Link rot is a problem that permeates all areas of scholarship, said Kim Dulin, associate director for Collection Development and Digital Initiatives and director of the Harvard Library Innovation Lab. “The IMLS grant will allow us to expand our link rot solution to disciplines other than law, for which it was originally designed. It will also provide an opportunity to create a link rot solution for the commercial sector. Libraries will continue to play a central role in facilitating access to Perma, and will serve as the trusted caretakers of the archive. We are so grateful that IMLS has given us the opportunity to expand the Perma solution.”
John Wihbey, an assistant professor of journalism and new media at Northeastern University, said, “Perma.cc., supported by a network of libraries, is an immensely promising solution and service that could substantially address the growing problem of link rot, and with it, the problem of wide-scale knowledge loss through functional inaccessibility online.”
The award to Perma.cc is one of forty grants the IMLS announced in mid-April. Totaling $13,016,100, the grants were awarded through the first cycle of the National Leadership Grants for Libraries Program and the Laura Bush 21st Century Librarian Program. A complete list of grantees and project descriptions can be found here.

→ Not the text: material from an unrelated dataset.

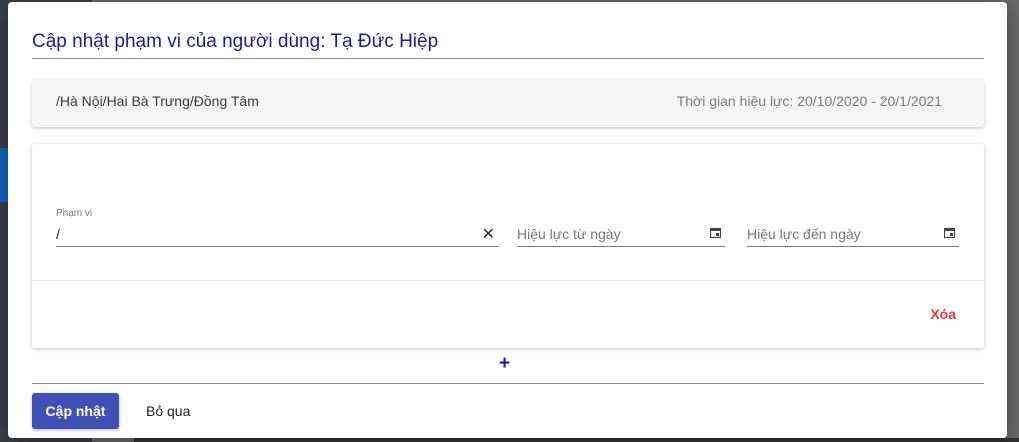 This screenshot has height=442, width=1019. I want to click on to-date-input: Hiệu lực đến ngày, so click(853, 234).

The Institute of Museum and Library Services (IMLS) is the primary source of federal support for the nation’s 123,000 libraries and 35,000 museums. Our mission is to inspire libraries and museums to advance innovation, lifelong learning, and cultural and civic engagement. Our grant making, policy development, and research help libraries and museums deliver valuable services that make it possible for communities and individuals to thrive.
The Berkman Center for Internet & Society for Internet and Society is a research center at Harvard University that was founded to explore cyberspace, share in its study, and help pioneer its development. We represent a network of faculty, students, fellows, entrepreneurs, lawyers, and virtual architects working to identify and engage with the challenges and opportunities of cyberspace.
Born in 2009, the Harvard Library Innovation Lab’s mission is to build applications and services designed to make libraries as indispensible in the digital world as they have been in the analog world. Since its creation the Lab has developed numerous open source projects benefitting libraries.